Bob: This is Bob, your game show host for "Spot That Town!" For today's show, we have TWO contestants.
And now, on the left hand side we have Trekiael from adultfan. While on the right hand side we have TwlightDreamz from fanfiction.
So, lets have your answer first Trekiael. From which town is 'Waimo' based on?
Trekiael: I don't know, I think somewhere sunny, green, quiet but not to much, with not too many people, well something acquaint to Konoha but in a modern and no-ninja way, maybe in California?
Bob: Okay...so lets now go to TwlightDreamz. What do you think?

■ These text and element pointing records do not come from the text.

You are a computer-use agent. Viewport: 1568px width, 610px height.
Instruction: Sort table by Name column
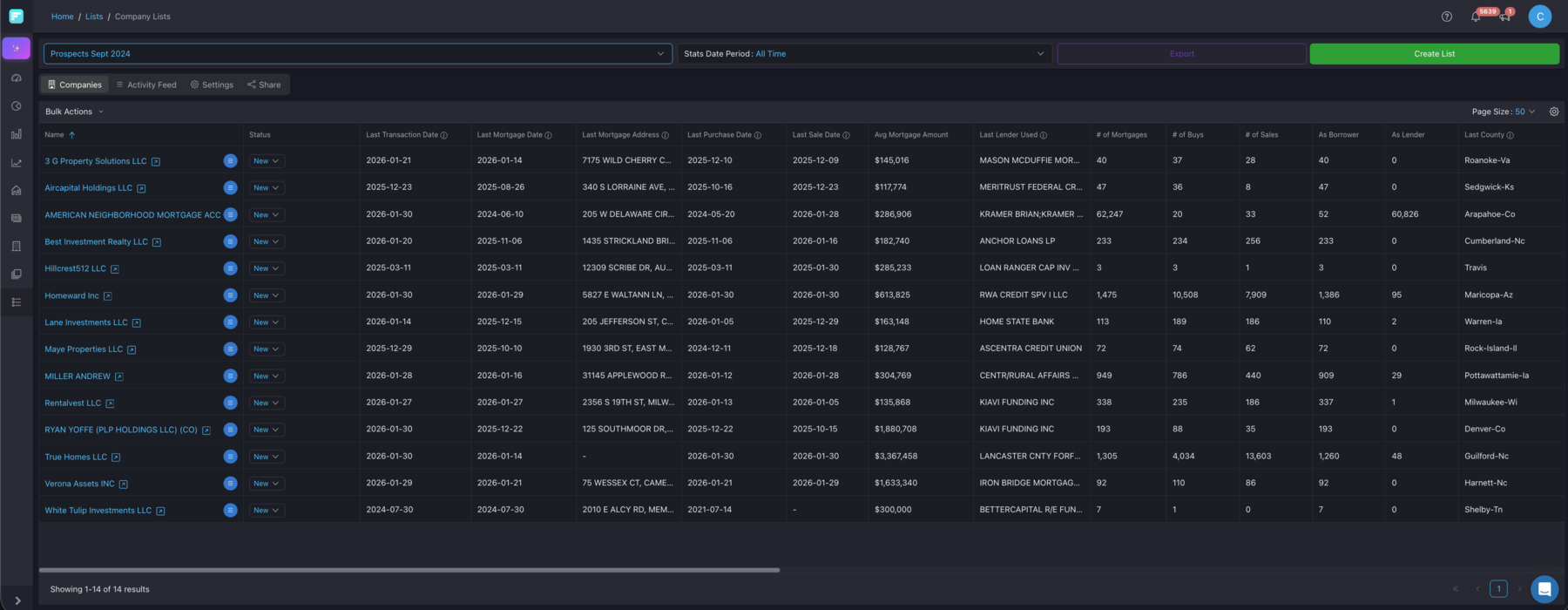[55, 135]
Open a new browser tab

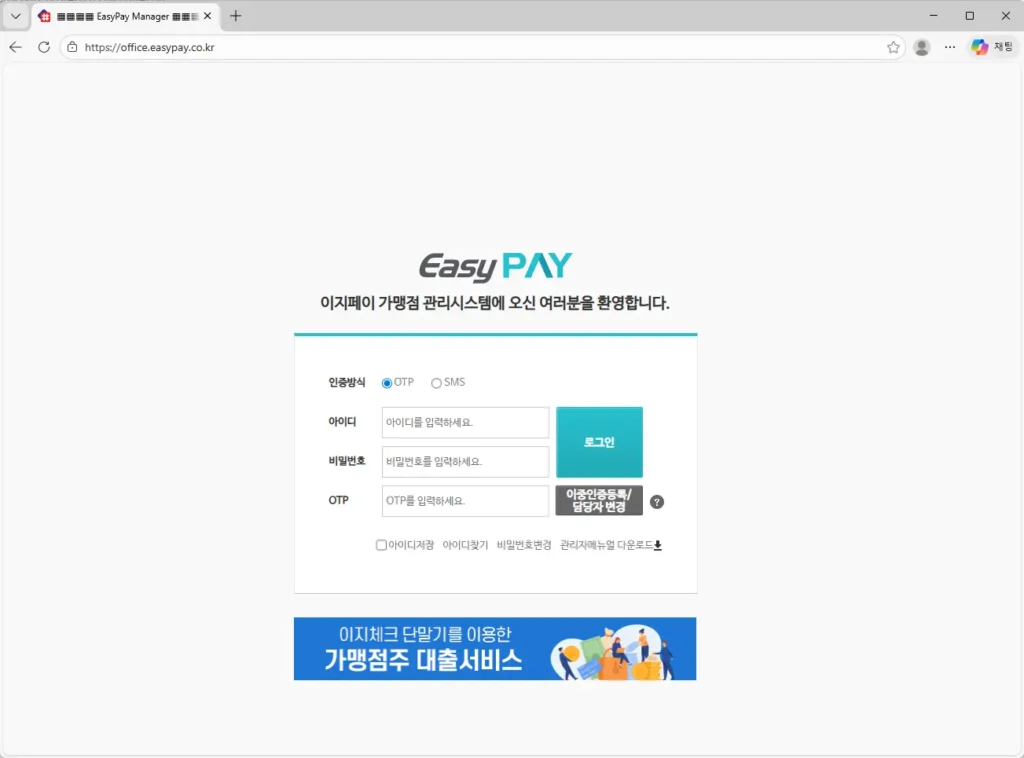coord(234,15)
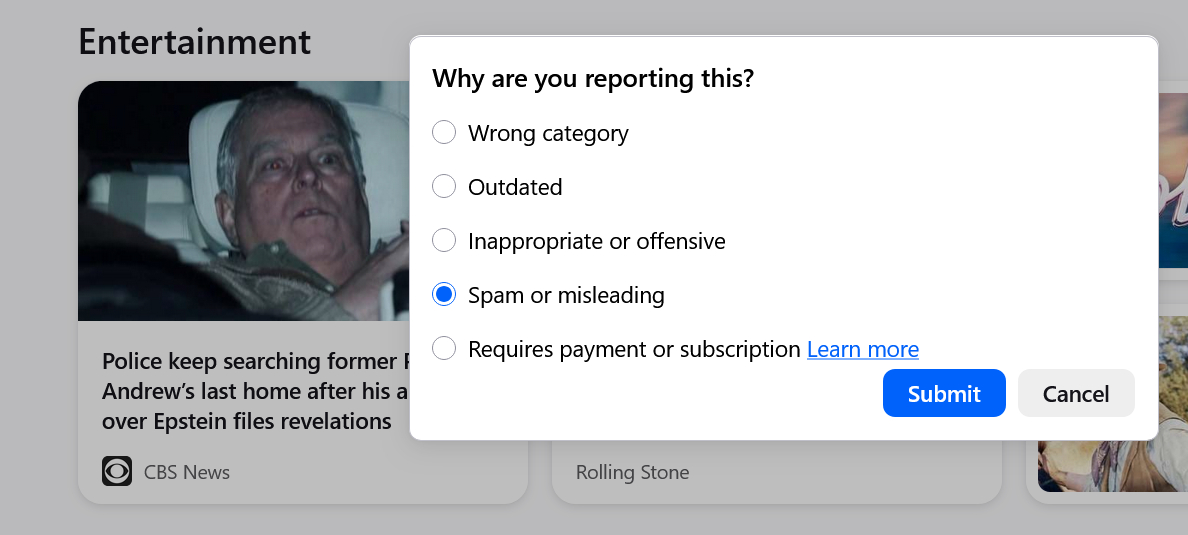Viewport: 1188px width, 535px height.
Task: Cancel the report dialog
Action: pyautogui.click(x=1075, y=393)
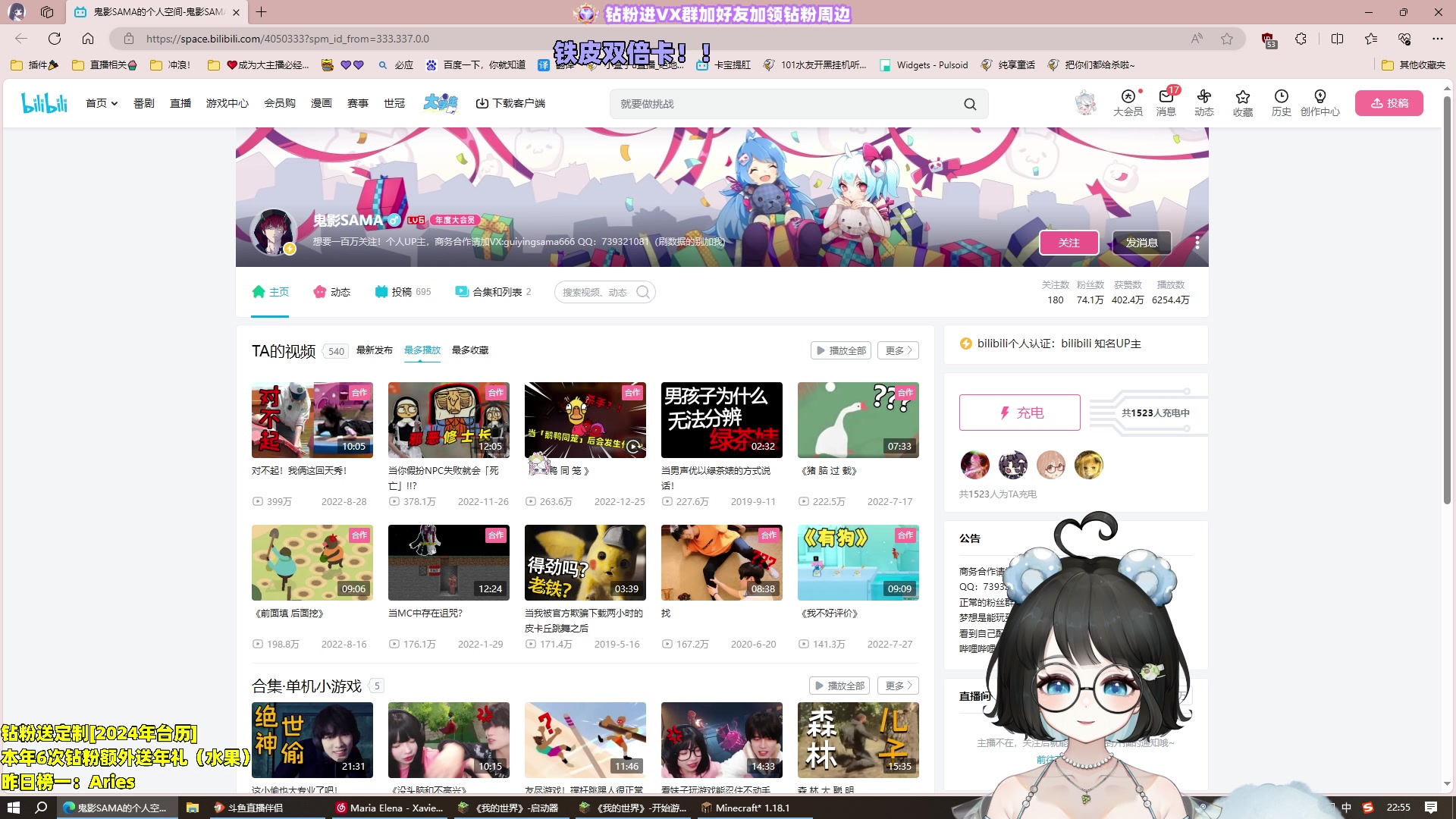Expand 更多 next to 播放全部
Screen dimensions: 1456x819
(897, 350)
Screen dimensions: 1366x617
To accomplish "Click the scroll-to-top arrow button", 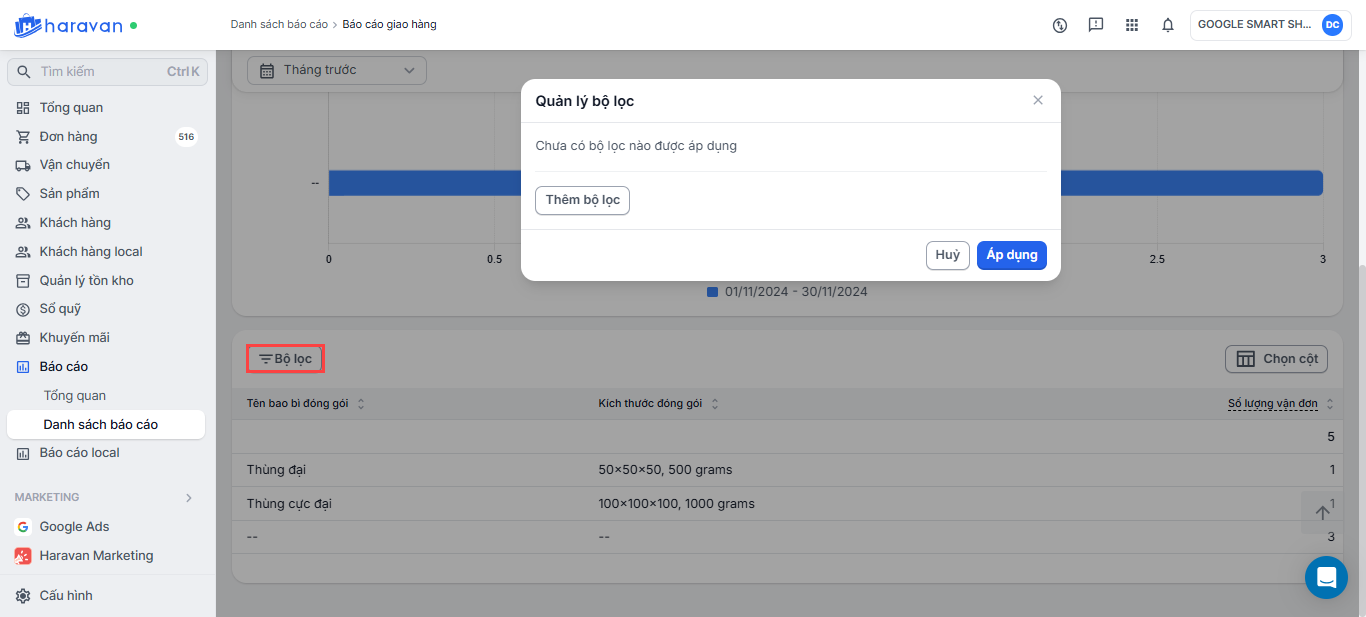I will click(x=1322, y=512).
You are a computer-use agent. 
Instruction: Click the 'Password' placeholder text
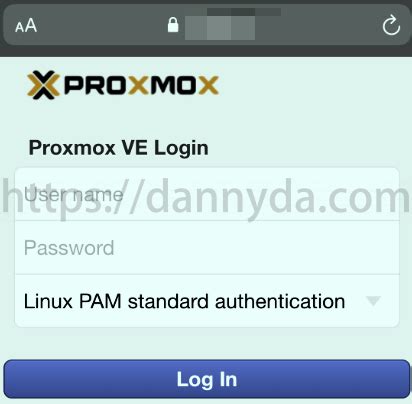[69, 248]
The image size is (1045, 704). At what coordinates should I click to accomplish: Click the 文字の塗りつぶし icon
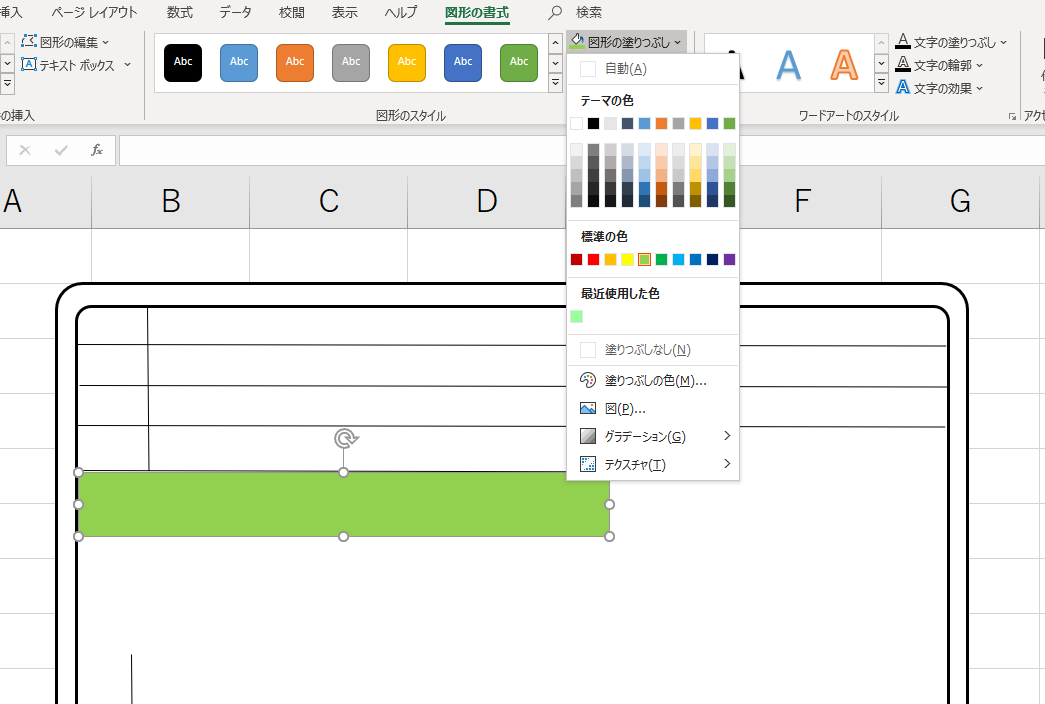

TwilightDreamz: Kind of sounds like Rhode Island to me. I had a teacher who lived there for practically all her life and that's almost exactly how she described it.
Bob: And now you have it. Trekiael thinks it's from California and TwlightDreamz thinks it's from Rhode Island. Who will win tonight's prize? Who will have the omake chapter dedicated to them? Will it be Trekiael or TwlightDreamz? Let's find out right after this break.
#1800-OMG-I-SPOT-A-NARUTARD-AND-I-NEED-HELP-NOW#
exrxr: yes, sorry to burst your bubble but this IS a two chapter fic. It was originally a one-shot but it got too...ah...adult-ey for fanfiction. Thus, you can find it someplace else...like slashfanficition or adultfan.
Einld: mmmmuuuwhhhaahahahahaha...cough...that was not my idea for the ending...such a crappy ending eh? Man am I so gonna get overflamed for this...oh woe is me.